Start of TASK INPUT

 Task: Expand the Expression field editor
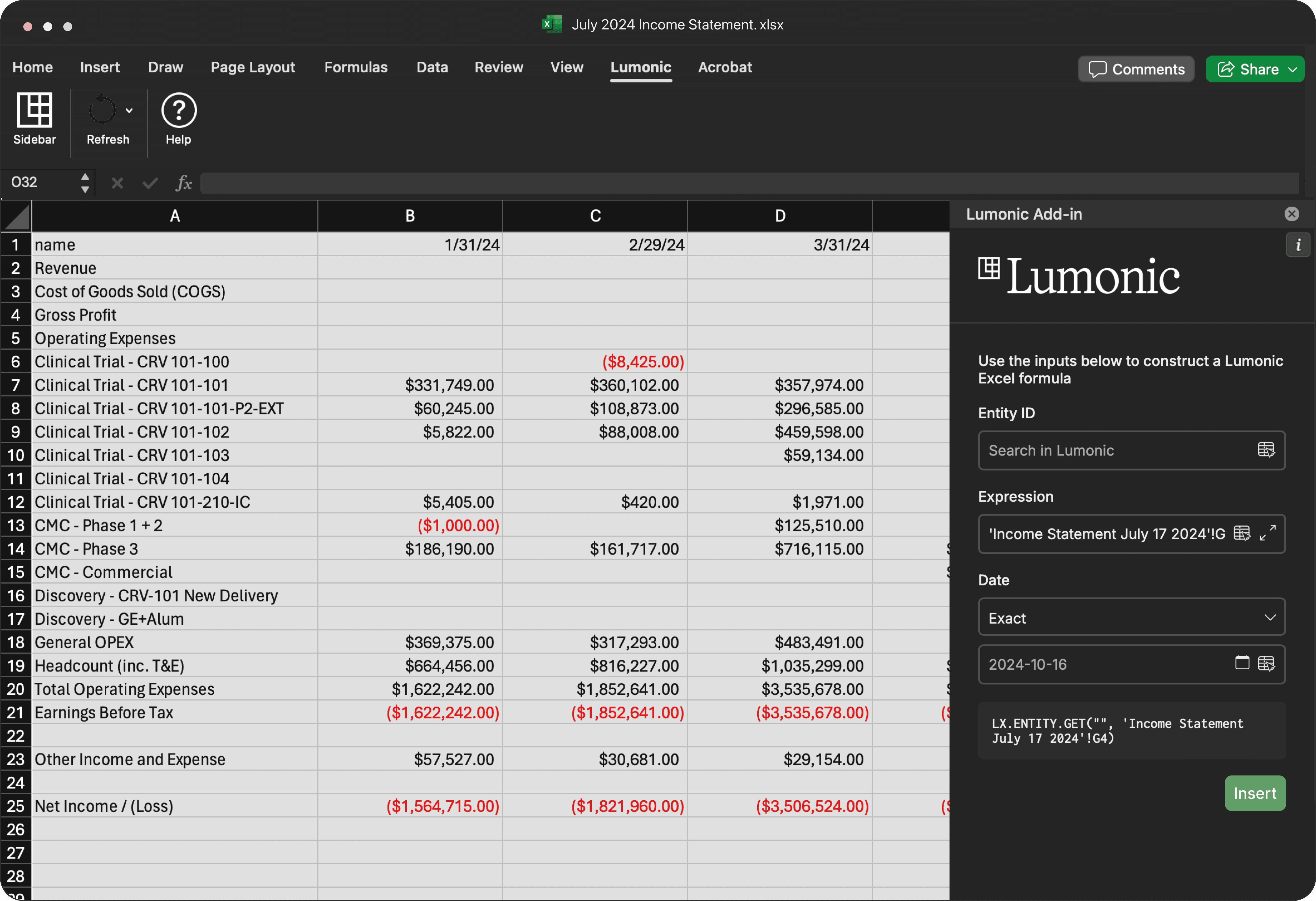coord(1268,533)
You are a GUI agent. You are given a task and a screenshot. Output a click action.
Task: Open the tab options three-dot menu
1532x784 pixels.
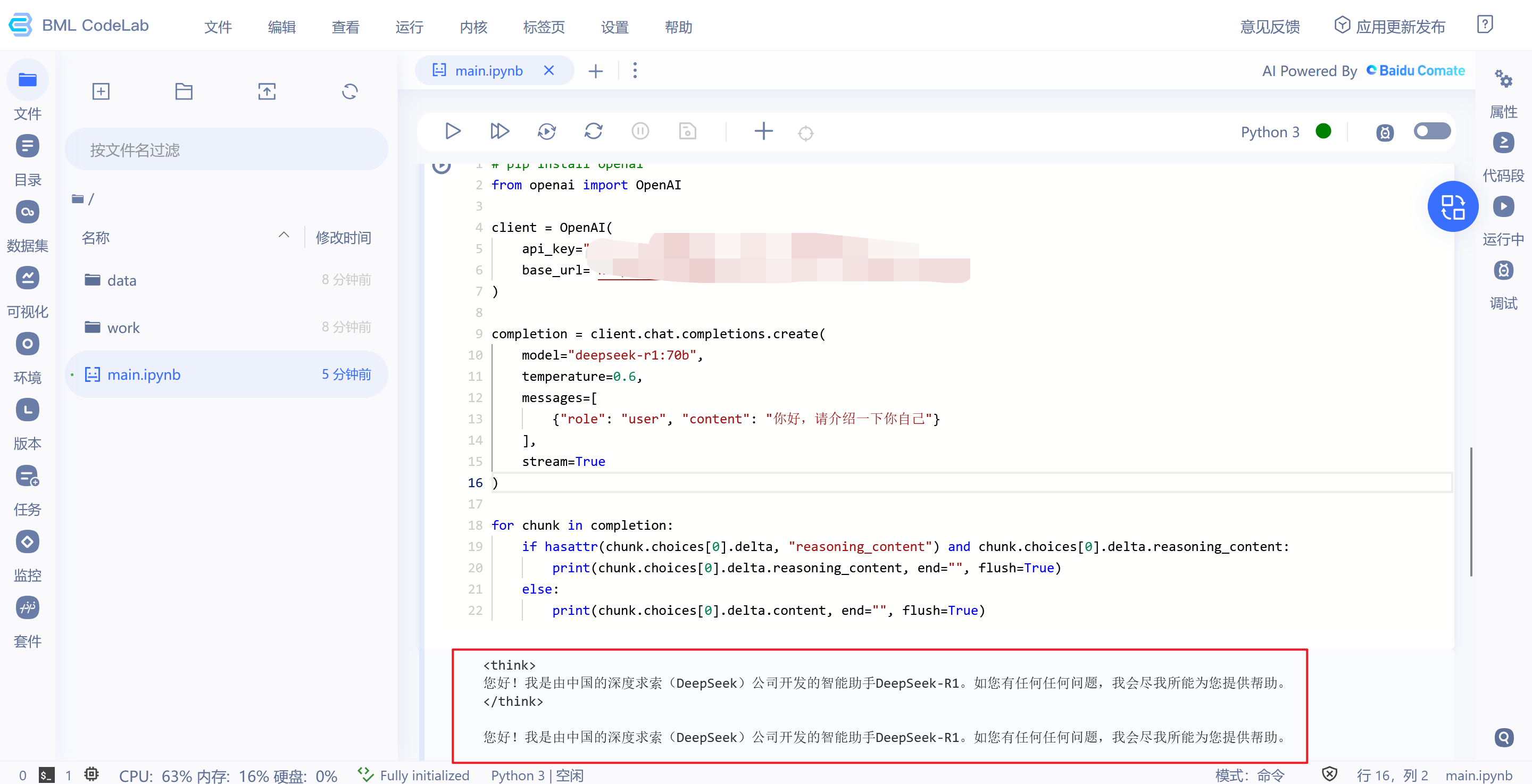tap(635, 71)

End of TASK INPUT

WHAT YOU NEED TO DO:
Set down, word for word, the full listing above, and carry over no pictures.

ANSWER FOR THIS EXERCISE:
 Task: Expand the Expression field editor
coord(1268,533)
You are a GUI agent. You are given a task and a screenshot. Output a click action.
Task: Open the tab options three-dot menu
1532x784 pixels.
tap(635, 71)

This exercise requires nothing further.